**TASK:**
Each entry has to be printed again exactly.

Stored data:
== Segment start ==

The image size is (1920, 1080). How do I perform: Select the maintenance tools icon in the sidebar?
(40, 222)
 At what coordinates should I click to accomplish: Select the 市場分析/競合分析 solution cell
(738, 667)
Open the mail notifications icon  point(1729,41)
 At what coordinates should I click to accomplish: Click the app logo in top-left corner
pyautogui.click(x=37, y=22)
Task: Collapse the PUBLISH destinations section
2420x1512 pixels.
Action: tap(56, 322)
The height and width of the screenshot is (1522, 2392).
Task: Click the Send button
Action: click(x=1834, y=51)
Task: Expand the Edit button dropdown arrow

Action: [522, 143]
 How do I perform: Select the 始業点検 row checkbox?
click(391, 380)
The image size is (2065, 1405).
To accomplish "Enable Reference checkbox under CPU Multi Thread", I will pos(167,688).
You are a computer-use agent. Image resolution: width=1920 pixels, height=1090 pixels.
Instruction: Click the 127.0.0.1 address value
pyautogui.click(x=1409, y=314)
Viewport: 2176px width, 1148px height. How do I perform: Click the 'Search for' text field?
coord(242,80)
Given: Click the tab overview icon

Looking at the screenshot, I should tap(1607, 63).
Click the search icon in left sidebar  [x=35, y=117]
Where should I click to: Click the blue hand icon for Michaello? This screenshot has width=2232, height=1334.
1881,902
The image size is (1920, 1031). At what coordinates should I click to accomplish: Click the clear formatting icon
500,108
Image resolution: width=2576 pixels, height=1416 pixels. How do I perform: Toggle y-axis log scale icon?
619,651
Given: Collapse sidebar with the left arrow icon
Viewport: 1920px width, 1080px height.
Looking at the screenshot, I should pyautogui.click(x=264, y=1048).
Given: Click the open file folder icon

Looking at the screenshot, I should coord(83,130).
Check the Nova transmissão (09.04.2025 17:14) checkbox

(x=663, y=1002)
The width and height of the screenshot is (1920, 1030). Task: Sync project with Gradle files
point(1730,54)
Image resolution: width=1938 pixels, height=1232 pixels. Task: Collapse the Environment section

== Segment end ==

**TASK OUTPUT:**
The image size is (1920, 1080). How do I perform: Select the maintenance tools icon in the sidebar?
(40, 222)
 At what coordinates should I click to accomplish: Select the 市場分析/競合分析 solution cell
(738, 667)
Open the mail notifications icon  point(1729,41)
 At what coordinates should I click to accomplish: Click the app logo in top-left corner
pyautogui.click(x=37, y=22)
Task: Collapse the PUBLISH destinations section
2420x1512 pixels.
Action: tap(56, 322)
The height and width of the screenshot is (1522, 2392).
Task: Click the Send button
Action: click(x=1834, y=51)
Task: Expand the Edit button dropdown arrow

Action: [522, 143]
 How do I perform: Select the 始業点検 row checkbox?
click(391, 380)
The image size is (2065, 1405).
To accomplish "Enable Reference checkbox under CPU Multi Thread", I will pos(167,688).
You are a computer-use agent. Image resolution: width=1920 pixels, height=1090 pixels.
Instruction: Click the 127.0.0.1 address value
pyautogui.click(x=1409, y=314)
Viewport: 2176px width, 1148px height. How do I perform: Click the 'Search for' text field?
coord(242,80)
Given: Click the tab overview icon

Looking at the screenshot, I should tap(1607, 63).
Click the search icon in left sidebar  [x=35, y=117]
Where should I click to: Click the blue hand icon for Michaello? This screenshot has width=2232, height=1334.
1881,902
The image size is (1920, 1031). At what coordinates should I click to accomplish: Click the clear formatting icon
500,108
Image resolution: width=2576 pixels, height=1416 pixels. How do I perform: Toggle y-axis log scale icon?
619,651
Given: Collapse sidebar with the left arrow icon
Viewport: 1920px width, 1080px height.
Looking at the screenshot, I should pyautogui.click(x=264, y=1048).
Given: Click the open file folder icon

Looking at the screenshot, I should coord(83,130).
Check the Nova transmissão (09.04.2025 17:14) checkbox

(x=663, y=1002)
The width and height of the screenshot is (1920, 1030). Task: Sync project with Gradle files
point(1730,54)
Image resolution: width=1938 pixels, height=1232 pixels. Task: Collapse the Environment section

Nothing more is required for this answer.